- _Work to be completed_:
The expected output is an exact copy of the lines from the one containing "Open the Choose schedule dropdown" through the final line of the entries below, with no images.

- _Records_:

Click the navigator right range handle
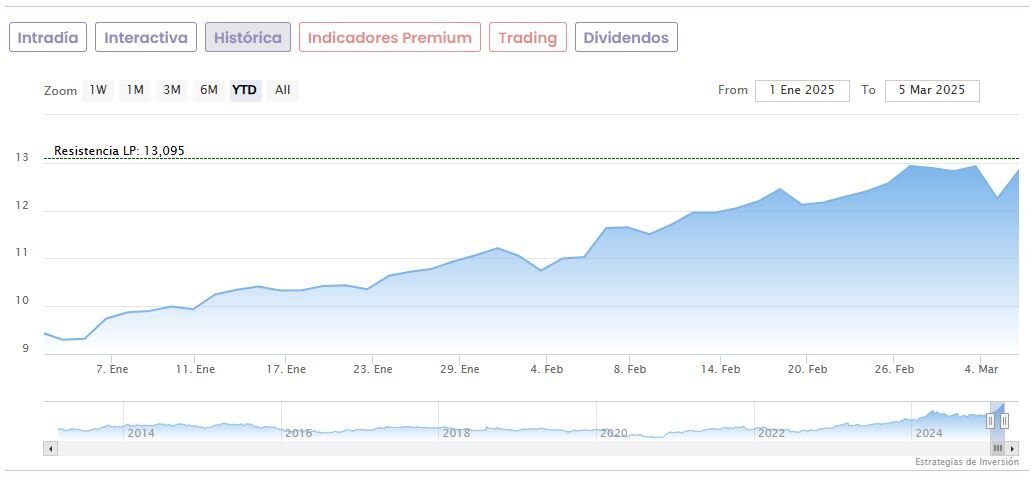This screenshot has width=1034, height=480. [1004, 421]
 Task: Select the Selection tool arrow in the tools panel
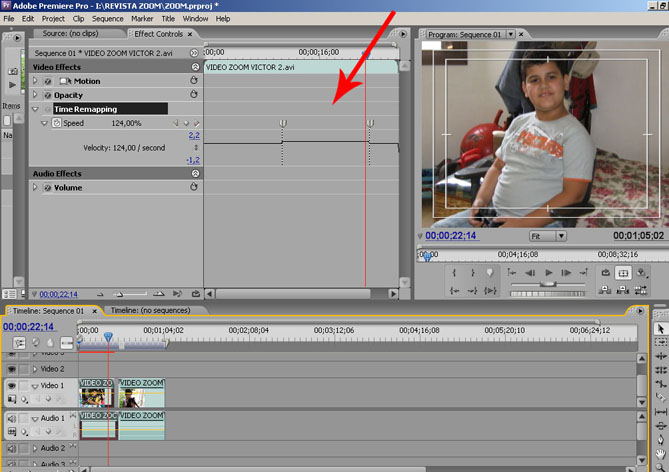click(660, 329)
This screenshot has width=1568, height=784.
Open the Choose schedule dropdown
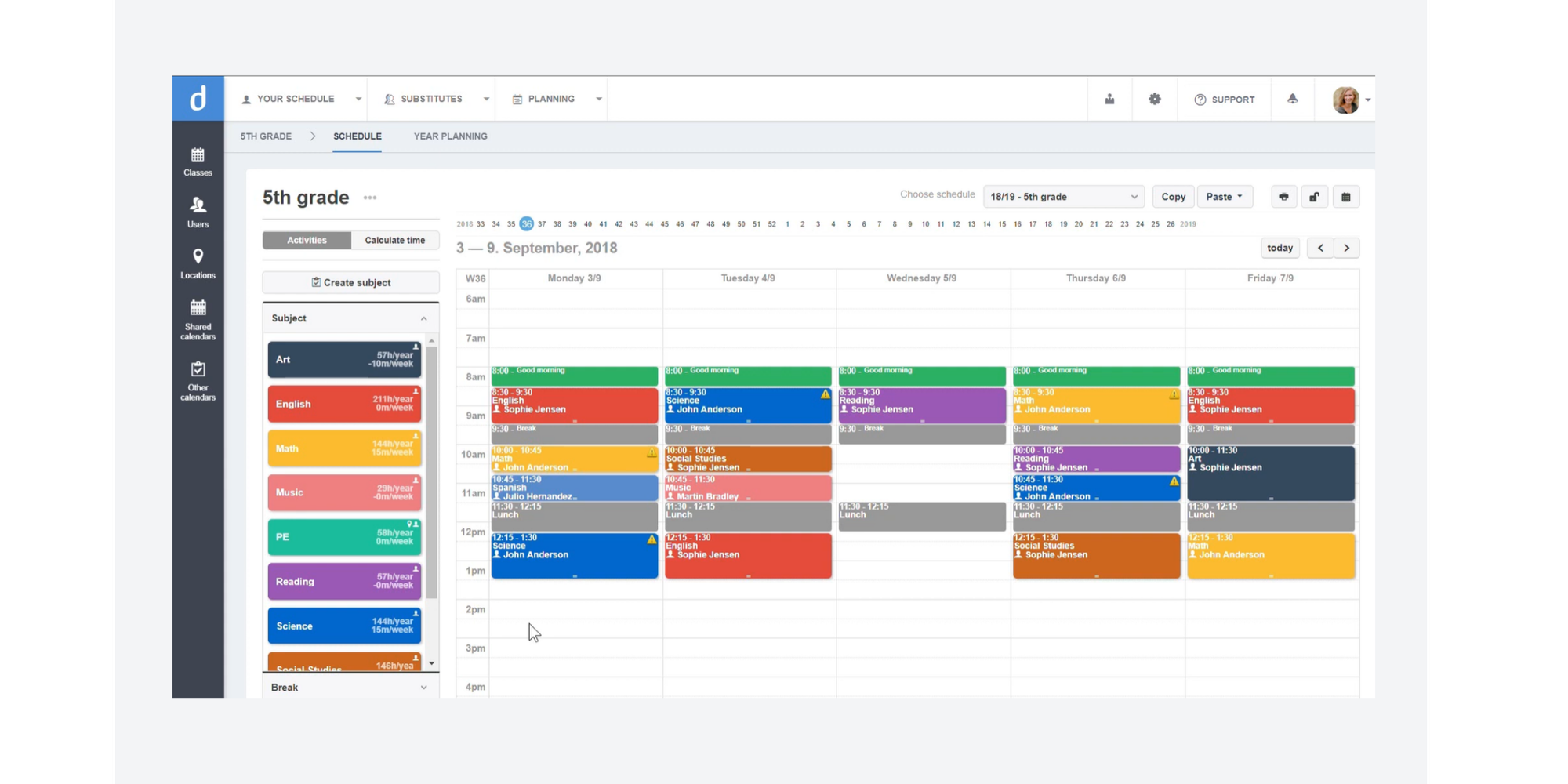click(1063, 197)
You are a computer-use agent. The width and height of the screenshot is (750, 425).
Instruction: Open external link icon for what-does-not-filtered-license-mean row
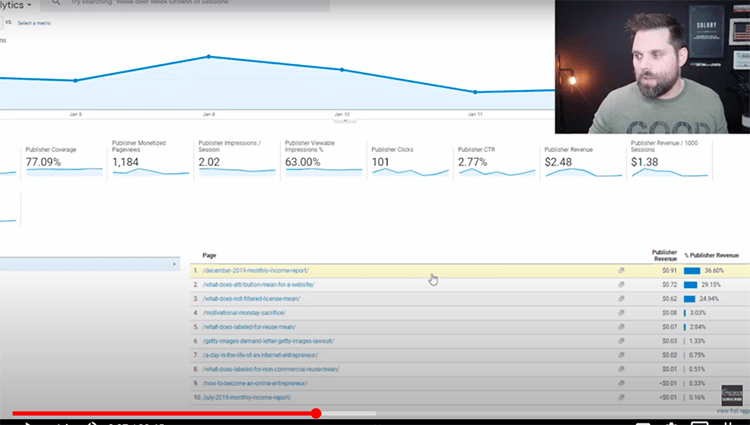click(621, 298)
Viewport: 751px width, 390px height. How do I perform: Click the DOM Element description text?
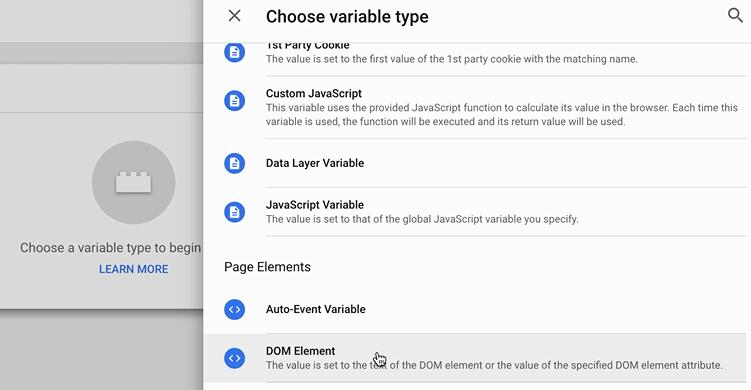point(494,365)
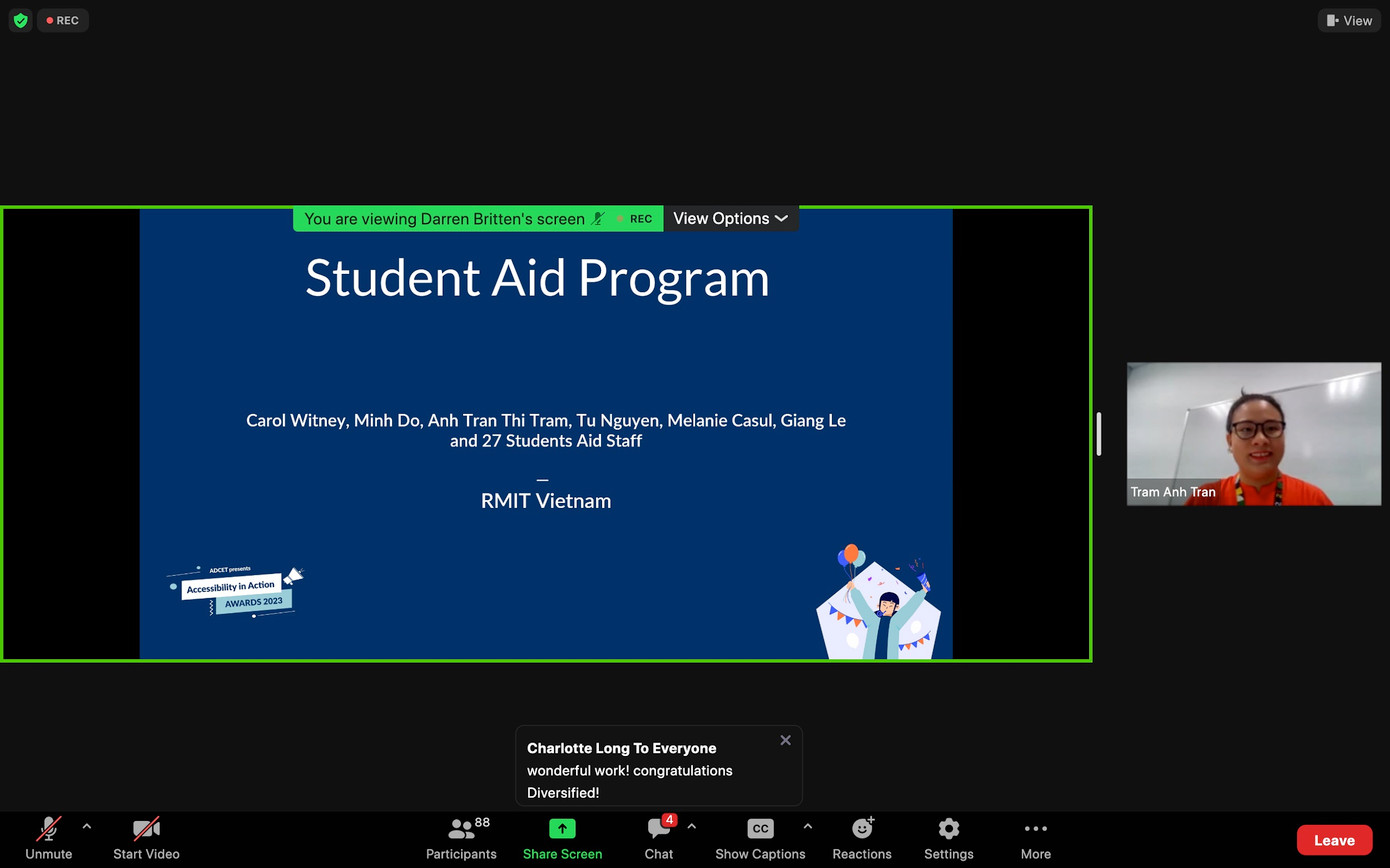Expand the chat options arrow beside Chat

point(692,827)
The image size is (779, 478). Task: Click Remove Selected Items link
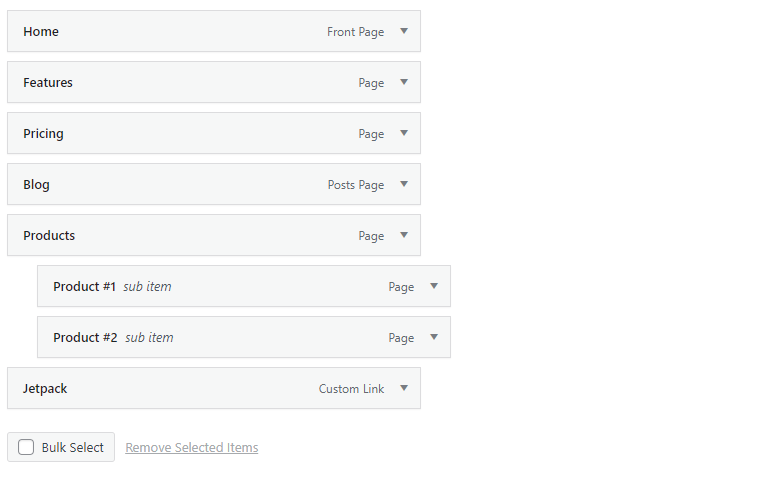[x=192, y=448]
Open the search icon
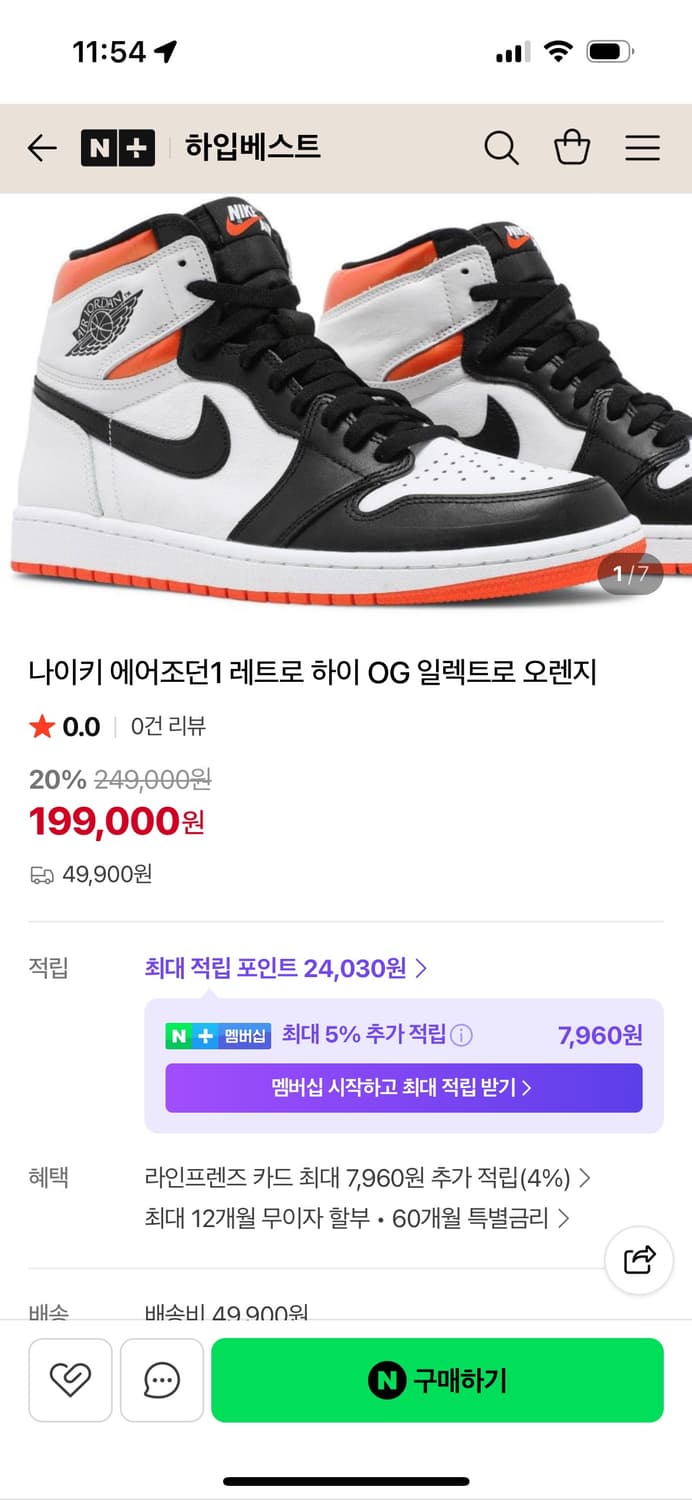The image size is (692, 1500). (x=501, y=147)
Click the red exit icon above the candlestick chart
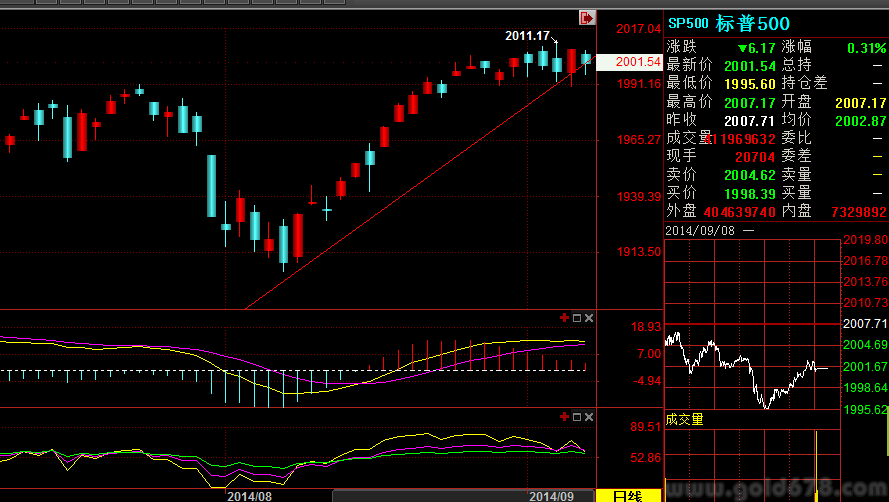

- _Problem solution_:
Open the Choose schedule dropdown
click(1063, 197)
You are a computer-use agent. The width and height of the screenshot is (750, 425).
Instruction: Open external link icon for what-does-not-filtered-license-mean row
click(621, 298)
Viewport: 751px width, 390px height. How do I perform: Click the DOM Element description text?
point(494,365)
Expand the chat options arrow beside Chat

point(692,827)
The image size is (779, 478). Task: Click Remove Selected Items link
[x=192, y=448]
Open the search icon
The image size is (692, 1500). (x=501, y=147)
Click the red exit icon above the candlestick chart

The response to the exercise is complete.